- Activity -
Restate exactly, and only, the lines from the one with "Given: Click bootstrap's" through the end of the data, with both of those end lines kept. Drop any pictures.

- Stored items -

---

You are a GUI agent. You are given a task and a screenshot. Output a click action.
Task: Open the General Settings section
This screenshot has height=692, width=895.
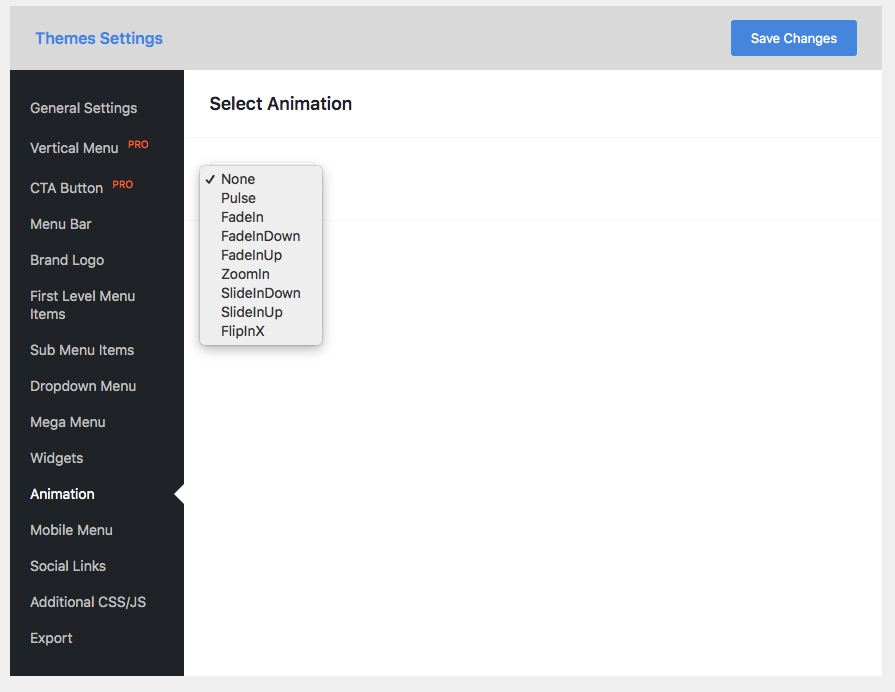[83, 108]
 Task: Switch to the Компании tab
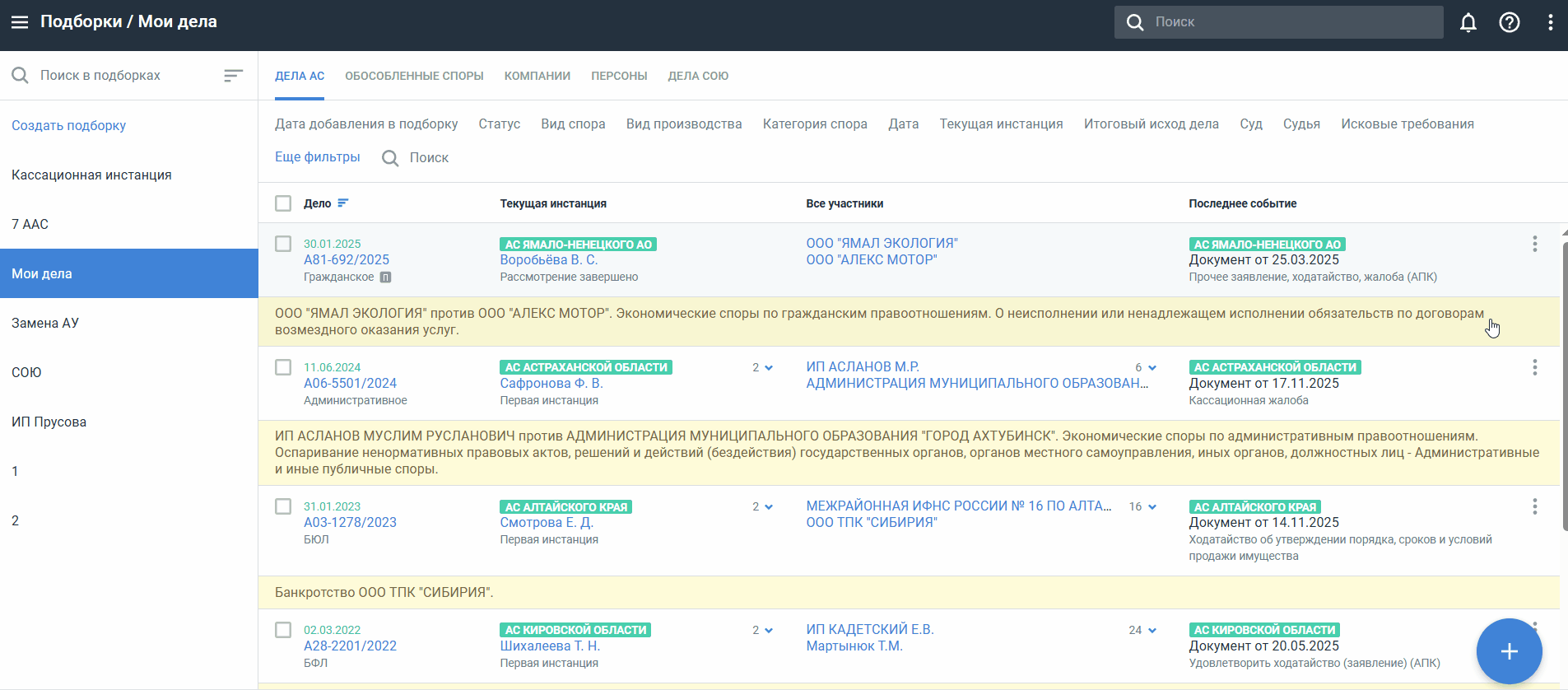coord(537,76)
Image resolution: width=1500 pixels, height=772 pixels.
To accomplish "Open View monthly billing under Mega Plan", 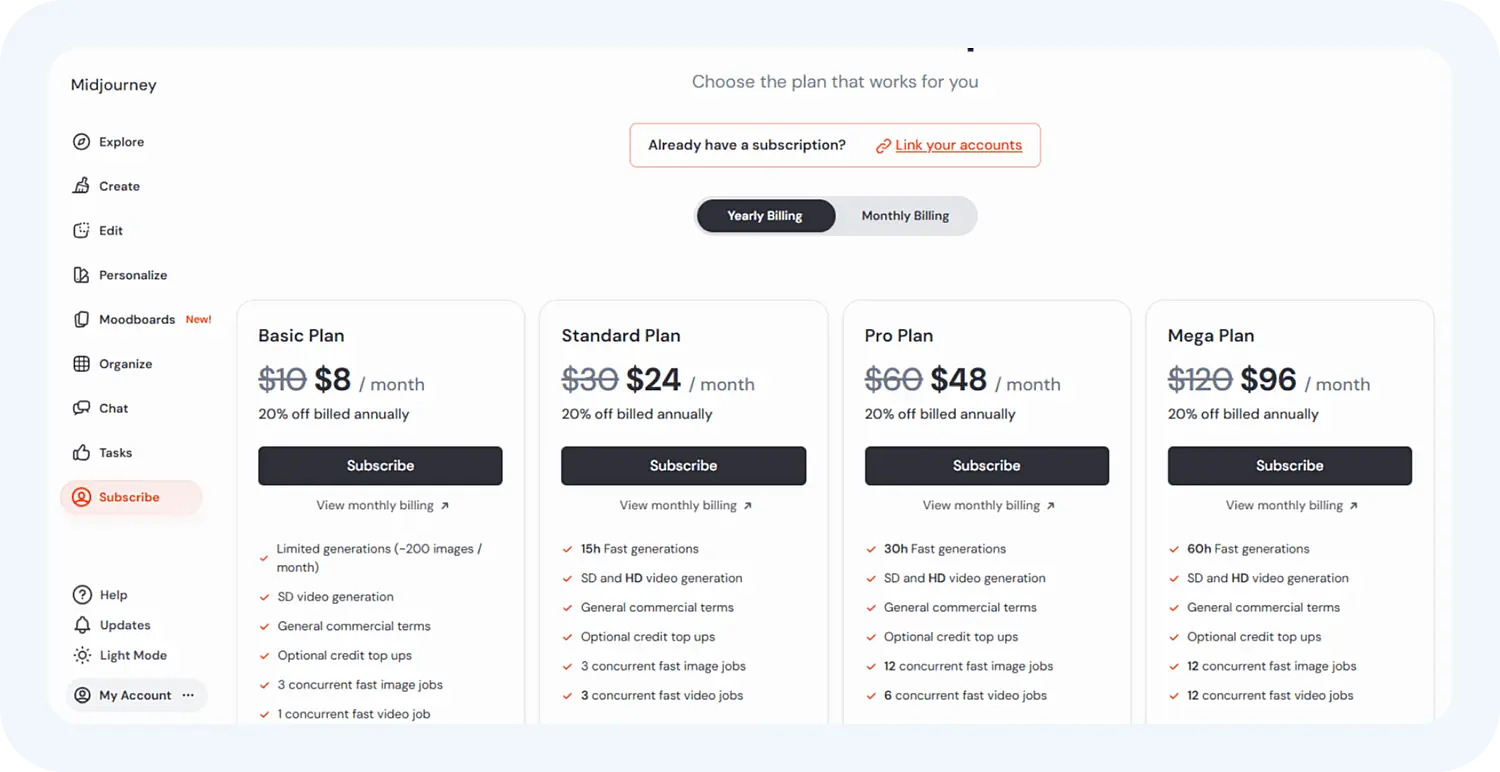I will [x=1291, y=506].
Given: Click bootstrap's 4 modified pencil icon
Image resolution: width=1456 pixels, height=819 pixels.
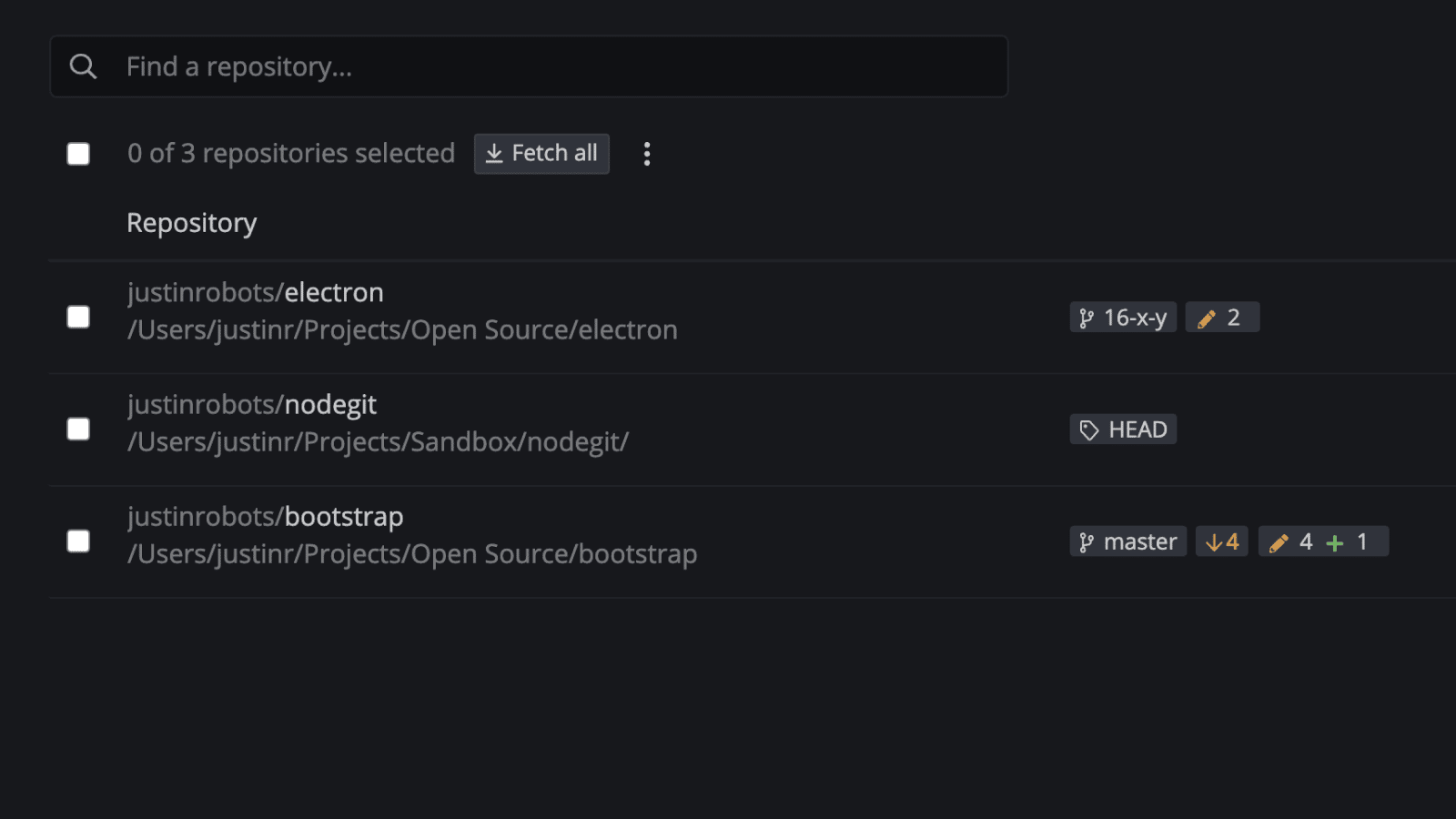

---

- Exercise output -
Given: Click bootstrap's 4 modified pencil icon
Image resolution: width=1456 pixels, height=819 pixels.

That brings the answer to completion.